What is animal breeding all about?
- We keep animals for many reasons, and it’s a great mistake to think that making money is always the top priority.
- The human/animal relationship is very complex, and we often breed animals simply because we like them. This is the main criterion for breeders of companion animals.
- So the first job of the geneticist is to find out from breeders what their objectives are.
- With farm animals, the first aim is to produce a product for sale that meets market specifications, and secondly to breed replacements from the best parents so the flock, herd, or population will keep on improving in performance.
- To do this we need to use the science of genetics.
What is genetics?
- Genetics is the science of heredity. It is concerned with the way characteristics or traits we see and measure in animals are inherited or passed on from one generation to the next.
- The science of genetics began in the late 1880s when an Austrian monk, Gregor Mendel discovered how color and shape in garden peas were inherited in mathematically predictable ways.

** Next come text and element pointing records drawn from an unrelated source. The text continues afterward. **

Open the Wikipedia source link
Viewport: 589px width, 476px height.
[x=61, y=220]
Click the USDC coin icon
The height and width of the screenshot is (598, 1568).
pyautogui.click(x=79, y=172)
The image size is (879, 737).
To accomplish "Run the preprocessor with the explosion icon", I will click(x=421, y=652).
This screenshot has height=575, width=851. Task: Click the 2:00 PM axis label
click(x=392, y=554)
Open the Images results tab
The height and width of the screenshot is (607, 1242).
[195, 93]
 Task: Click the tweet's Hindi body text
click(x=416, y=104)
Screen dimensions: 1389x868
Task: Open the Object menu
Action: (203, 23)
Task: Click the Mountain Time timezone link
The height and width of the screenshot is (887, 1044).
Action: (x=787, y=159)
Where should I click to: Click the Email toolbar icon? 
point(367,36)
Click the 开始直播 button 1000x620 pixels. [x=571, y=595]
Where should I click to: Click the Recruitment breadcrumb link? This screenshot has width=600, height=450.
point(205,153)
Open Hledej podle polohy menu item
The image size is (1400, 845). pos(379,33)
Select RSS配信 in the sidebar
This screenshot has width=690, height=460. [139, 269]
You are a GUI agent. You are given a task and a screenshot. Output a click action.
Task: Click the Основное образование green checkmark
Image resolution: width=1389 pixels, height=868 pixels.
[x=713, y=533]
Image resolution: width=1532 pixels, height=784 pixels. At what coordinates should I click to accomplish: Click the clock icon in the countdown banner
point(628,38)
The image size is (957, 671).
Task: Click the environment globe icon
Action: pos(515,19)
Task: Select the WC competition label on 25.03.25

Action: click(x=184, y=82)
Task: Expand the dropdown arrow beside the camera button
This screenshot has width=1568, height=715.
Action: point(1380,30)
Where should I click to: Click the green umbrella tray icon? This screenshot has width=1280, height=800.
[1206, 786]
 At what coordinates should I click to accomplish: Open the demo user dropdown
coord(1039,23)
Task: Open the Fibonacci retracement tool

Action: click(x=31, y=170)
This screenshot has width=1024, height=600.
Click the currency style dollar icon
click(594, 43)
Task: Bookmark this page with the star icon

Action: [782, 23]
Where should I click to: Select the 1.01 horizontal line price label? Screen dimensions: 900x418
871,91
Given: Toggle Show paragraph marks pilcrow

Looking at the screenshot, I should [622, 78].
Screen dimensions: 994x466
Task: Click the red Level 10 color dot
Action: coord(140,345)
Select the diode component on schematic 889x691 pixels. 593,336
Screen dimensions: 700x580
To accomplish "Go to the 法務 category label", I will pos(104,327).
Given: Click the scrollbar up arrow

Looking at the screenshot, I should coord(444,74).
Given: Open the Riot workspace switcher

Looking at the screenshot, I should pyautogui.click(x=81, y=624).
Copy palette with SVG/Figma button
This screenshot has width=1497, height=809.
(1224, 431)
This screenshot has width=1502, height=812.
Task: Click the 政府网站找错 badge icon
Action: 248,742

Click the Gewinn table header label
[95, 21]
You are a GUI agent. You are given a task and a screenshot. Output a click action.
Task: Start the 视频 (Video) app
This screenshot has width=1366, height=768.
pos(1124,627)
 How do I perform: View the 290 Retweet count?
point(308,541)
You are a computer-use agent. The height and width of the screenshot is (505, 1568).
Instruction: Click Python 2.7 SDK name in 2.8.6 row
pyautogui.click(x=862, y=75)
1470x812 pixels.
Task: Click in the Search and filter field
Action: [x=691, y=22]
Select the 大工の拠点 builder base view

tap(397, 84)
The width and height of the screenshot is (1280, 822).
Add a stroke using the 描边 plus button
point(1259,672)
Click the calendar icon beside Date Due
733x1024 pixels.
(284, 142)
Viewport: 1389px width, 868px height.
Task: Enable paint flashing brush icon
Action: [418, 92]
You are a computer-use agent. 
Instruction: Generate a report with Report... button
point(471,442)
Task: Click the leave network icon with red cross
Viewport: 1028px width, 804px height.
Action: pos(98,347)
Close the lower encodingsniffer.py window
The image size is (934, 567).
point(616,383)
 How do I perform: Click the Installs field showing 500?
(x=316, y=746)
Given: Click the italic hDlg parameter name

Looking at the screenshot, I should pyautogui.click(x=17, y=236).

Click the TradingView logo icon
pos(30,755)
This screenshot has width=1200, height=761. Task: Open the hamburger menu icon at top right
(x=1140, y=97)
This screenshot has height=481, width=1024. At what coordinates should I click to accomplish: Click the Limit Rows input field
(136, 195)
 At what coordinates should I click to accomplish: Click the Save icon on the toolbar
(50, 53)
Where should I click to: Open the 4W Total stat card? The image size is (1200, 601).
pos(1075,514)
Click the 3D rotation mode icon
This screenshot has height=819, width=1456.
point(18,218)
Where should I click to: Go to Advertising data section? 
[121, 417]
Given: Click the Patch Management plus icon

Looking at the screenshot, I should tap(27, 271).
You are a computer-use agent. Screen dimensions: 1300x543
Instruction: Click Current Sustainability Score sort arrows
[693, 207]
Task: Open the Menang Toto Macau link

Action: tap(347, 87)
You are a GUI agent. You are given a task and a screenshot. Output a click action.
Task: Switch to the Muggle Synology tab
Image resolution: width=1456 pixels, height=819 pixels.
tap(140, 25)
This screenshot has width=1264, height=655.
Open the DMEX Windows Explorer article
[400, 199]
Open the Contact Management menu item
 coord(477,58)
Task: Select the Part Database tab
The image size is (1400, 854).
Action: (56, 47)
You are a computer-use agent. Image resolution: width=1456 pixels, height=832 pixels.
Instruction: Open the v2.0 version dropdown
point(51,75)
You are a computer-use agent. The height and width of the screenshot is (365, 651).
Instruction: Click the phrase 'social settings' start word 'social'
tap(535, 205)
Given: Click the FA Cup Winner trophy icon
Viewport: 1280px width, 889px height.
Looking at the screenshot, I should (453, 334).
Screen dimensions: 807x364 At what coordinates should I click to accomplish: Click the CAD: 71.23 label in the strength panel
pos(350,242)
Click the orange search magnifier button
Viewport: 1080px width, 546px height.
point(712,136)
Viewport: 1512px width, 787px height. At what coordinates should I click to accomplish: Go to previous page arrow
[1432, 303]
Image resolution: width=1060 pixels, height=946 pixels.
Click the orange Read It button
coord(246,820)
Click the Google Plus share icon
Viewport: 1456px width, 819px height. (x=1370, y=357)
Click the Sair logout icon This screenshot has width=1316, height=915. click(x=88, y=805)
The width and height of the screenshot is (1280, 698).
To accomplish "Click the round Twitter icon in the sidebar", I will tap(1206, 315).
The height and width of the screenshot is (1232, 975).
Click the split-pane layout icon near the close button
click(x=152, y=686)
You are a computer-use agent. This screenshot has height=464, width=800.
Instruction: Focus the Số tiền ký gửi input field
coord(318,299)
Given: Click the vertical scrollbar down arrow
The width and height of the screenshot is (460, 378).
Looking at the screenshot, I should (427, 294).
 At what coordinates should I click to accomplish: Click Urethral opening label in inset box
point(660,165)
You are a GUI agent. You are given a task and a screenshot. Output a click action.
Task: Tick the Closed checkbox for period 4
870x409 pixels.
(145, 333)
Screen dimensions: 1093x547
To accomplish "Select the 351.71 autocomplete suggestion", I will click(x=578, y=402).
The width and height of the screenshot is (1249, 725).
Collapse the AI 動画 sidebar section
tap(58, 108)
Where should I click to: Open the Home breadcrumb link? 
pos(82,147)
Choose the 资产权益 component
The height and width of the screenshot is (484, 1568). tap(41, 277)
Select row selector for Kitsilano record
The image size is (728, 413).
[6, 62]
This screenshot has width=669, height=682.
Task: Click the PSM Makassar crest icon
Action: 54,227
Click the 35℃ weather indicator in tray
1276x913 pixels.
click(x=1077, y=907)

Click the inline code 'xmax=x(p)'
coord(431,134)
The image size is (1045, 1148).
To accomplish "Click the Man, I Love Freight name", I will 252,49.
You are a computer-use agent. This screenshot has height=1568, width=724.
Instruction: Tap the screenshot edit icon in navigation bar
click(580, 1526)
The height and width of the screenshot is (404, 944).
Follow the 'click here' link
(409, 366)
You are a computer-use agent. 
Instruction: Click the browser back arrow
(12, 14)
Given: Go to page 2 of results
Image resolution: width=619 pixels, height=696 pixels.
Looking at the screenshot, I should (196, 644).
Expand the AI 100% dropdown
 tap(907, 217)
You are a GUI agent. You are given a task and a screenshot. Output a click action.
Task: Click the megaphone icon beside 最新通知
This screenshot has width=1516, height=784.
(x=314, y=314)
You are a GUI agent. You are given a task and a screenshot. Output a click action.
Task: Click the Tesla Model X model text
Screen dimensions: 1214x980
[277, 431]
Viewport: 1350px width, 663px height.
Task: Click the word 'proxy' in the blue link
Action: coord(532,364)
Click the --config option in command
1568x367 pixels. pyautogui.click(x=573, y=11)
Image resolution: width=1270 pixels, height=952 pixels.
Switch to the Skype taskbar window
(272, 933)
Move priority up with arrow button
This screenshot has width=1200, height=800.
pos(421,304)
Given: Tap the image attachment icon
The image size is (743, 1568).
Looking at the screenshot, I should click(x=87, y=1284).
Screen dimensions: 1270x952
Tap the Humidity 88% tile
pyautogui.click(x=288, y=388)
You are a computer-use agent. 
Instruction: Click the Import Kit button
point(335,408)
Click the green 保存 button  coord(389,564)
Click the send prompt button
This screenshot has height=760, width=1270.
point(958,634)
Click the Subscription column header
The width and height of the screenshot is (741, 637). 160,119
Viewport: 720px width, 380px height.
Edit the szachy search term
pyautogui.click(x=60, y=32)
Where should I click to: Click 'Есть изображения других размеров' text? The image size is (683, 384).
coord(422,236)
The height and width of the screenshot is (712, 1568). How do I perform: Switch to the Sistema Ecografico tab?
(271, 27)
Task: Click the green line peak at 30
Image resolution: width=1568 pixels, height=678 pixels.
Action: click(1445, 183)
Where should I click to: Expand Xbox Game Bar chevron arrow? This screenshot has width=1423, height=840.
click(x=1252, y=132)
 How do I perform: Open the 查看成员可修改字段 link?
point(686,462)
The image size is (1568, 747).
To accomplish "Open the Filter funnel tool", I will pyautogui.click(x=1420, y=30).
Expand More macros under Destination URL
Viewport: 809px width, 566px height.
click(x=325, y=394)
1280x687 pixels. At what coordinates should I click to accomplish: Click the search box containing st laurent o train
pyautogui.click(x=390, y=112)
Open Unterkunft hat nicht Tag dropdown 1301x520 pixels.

- This is called Mendelian genetics and explains what happens with simple traits like coat colour, coat patterns, absence or presence of horns, jaw defects, and dwarfism.
- These are all traits controlled by very few genes, and predicting the outcome of matings is fairly simple.
- With farm animals, our main concerns are complex traits like fertility, milk production, and growth that are controlled by many genes in very complex combinations. So here we use “population genetics” based on mathematics and statistics to study what goes on.